Pakar keuangan Iyad Al-Jadaa memperingatkan bahwa kelanjutan krisis ini tanpa solusi “dapat menyebabkan resesi moneter dan gangguan dalam hubungan antara warga negara dan sistem perbankan, yang dapat mendorong sebagian orang beralih ke ekonomi informal atau bahkan menimbun uang tunai di rumah, yang merupakan skenario berbahaya.”
Ia menunjukkan bahwa konsumen di ujung rantai adalah yang paling terpengaruh, karena krisis penimbunan shekel berdampak pada harga barang dan jasa, menyebabkan hilangnya stabilitas keuangan, penurunan daya beli, dan terkadang bahkan gangguan dalam pembayaran gaji.

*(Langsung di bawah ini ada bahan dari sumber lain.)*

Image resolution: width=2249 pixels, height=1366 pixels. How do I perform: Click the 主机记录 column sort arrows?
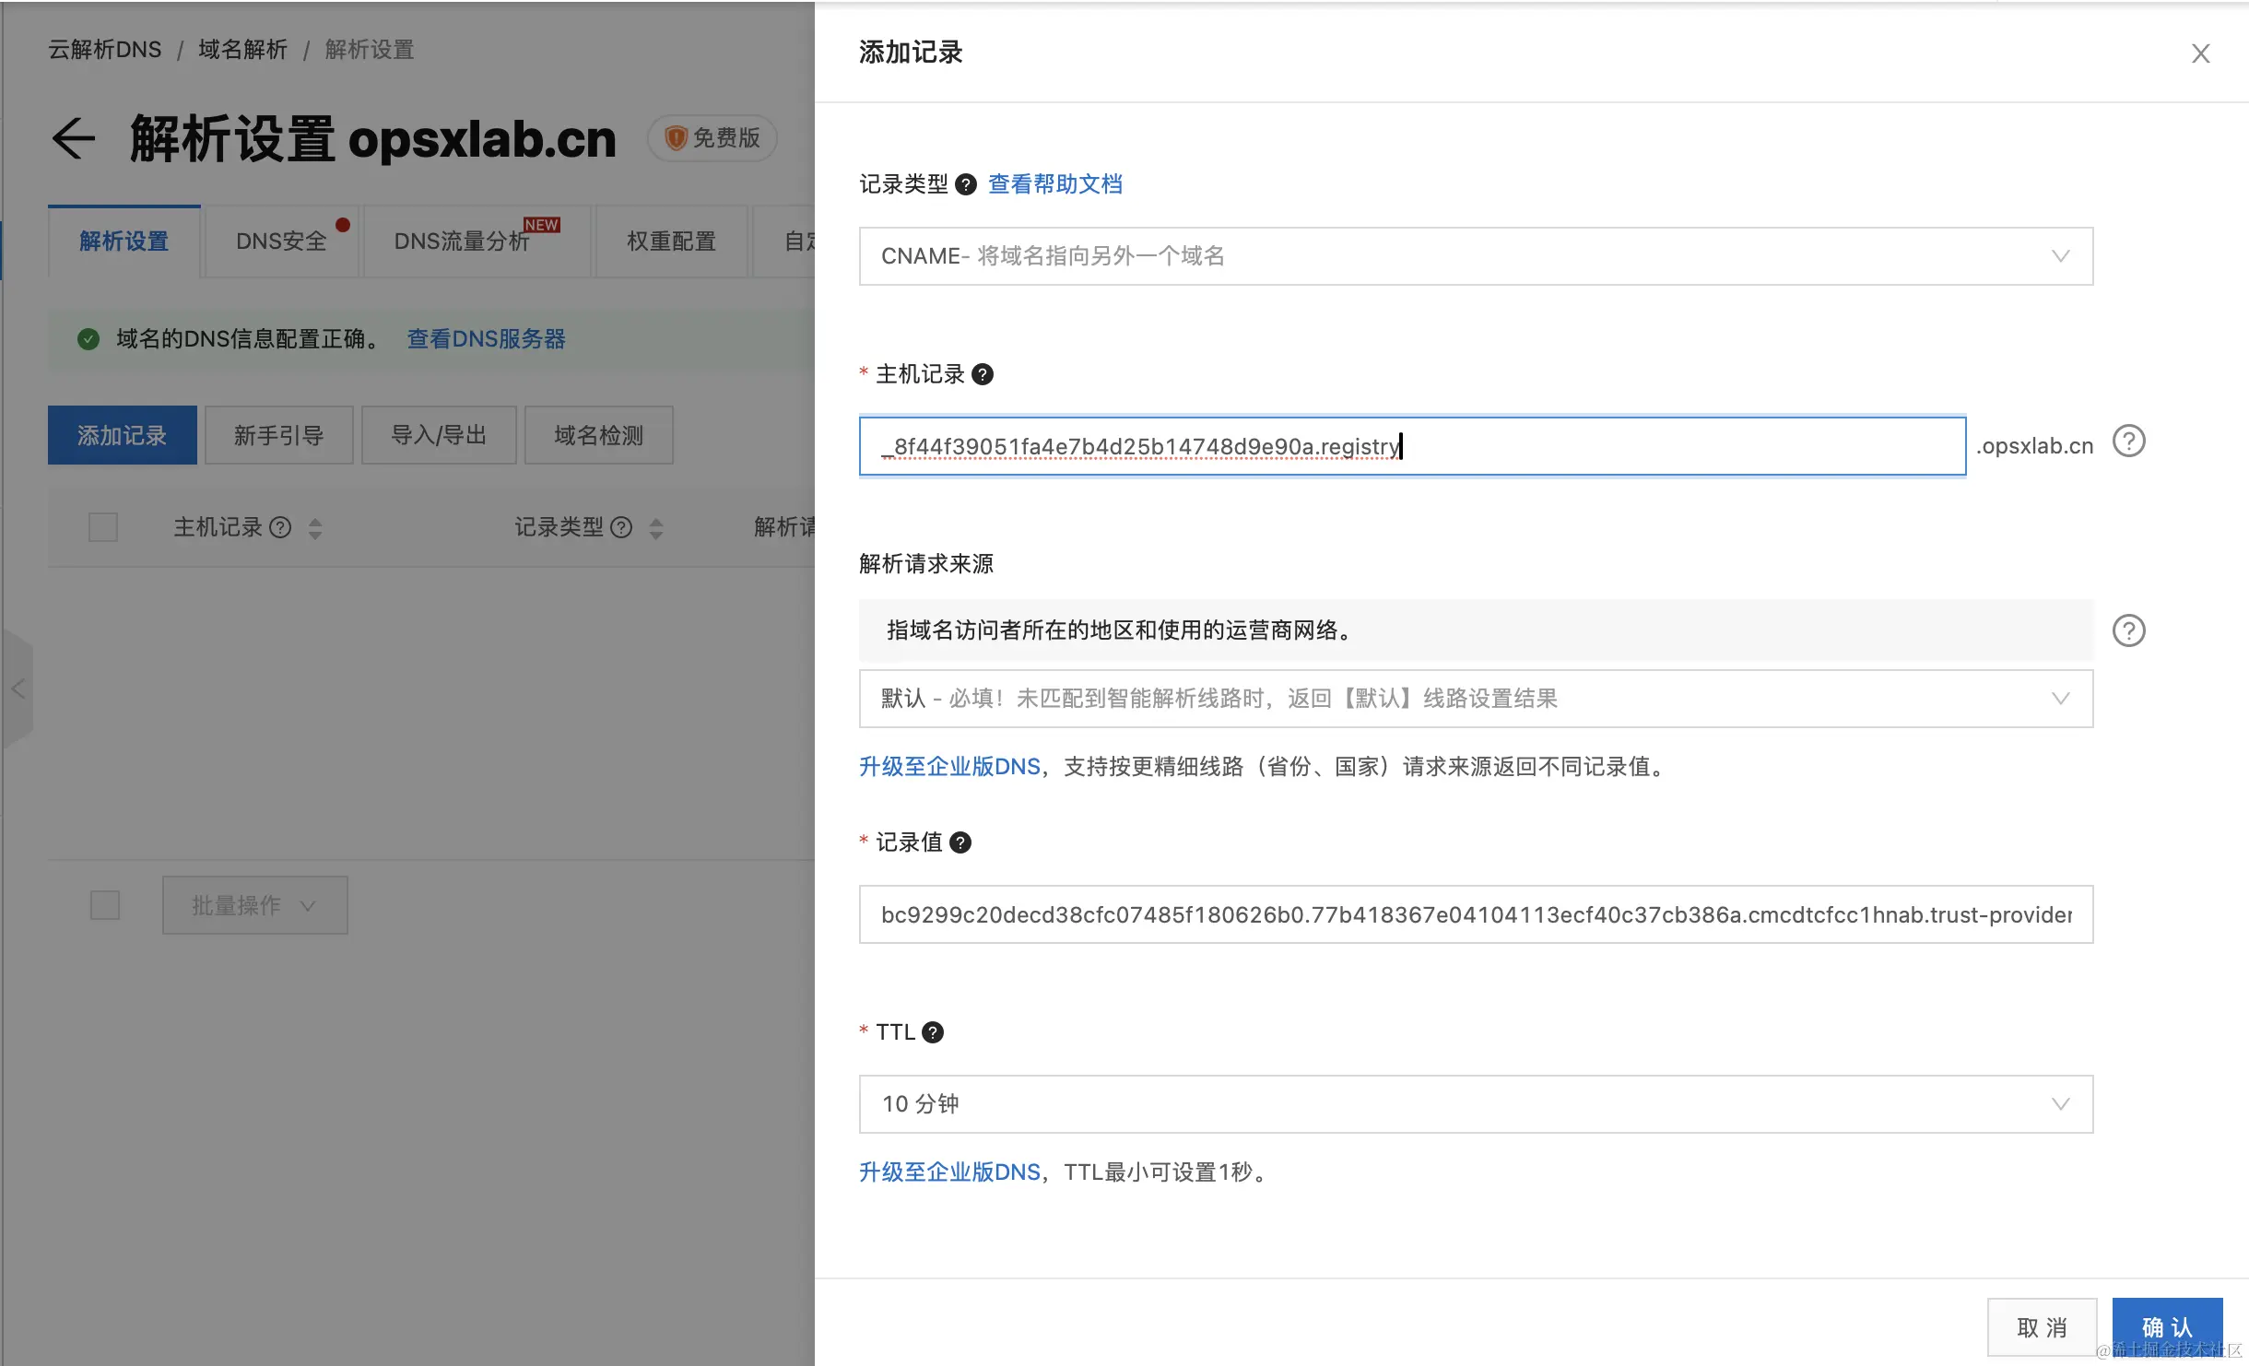point(313,527)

Dilema Politik yang Luar Biasa
Meskipun krisis ini pada dasarnya bersifat finansial dan teknis, inti krisis ini bersifat politis. Penolakan bank-bank negara Zionis untuk menerima shekel bertepatan dengan penahanan pendapatan bea cukai Palestina oleh negara Zionis dan meningkatnya ketegangan politik, yang memperkuat kecurigaan bahwa tekanan politik digunakan untuk melemahkan komunitas keuangan.